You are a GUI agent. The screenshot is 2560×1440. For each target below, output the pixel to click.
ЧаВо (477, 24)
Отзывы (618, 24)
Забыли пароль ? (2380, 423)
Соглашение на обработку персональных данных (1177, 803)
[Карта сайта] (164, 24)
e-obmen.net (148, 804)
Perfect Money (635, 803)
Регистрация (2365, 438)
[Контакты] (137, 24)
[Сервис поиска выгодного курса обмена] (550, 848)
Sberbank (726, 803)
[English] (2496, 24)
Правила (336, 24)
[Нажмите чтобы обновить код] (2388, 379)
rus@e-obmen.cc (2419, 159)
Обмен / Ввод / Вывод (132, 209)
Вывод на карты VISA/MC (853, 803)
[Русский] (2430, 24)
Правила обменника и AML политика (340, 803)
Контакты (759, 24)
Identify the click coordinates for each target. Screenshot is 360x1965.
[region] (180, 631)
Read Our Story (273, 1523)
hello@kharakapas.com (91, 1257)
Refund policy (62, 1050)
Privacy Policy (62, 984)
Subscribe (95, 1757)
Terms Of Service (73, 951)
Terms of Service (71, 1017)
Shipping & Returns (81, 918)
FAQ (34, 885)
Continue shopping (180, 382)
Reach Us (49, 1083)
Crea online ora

◆ **Exercise requirements**
Everything from the line with "Правила обменника и AML политика (340, 803)" to the last line of the entries above is to be retyped exactly. Include both ends.

◆ **Expected answer**
Правила обменника и AML политика (340, 803)
Контакты (759, 24)
Identify the click coordinates for each target. Screenshot is 360x1965.
[region] (180, 631)
Read Our Story (273, 1523)
hello@kharakapas.com (91, 1257)
Refund policy (62, 1050)
Privacy Policy (62, 984)
Subscribe (95, 1757)
Terms Of Service (73, 951)
Terms of Service (71, 1017)
Shipping & Returns (81, 918)
FAQ (34, 885)
Continue shopping (180, 382)
Reach Us (49, 1083)
Crea online ora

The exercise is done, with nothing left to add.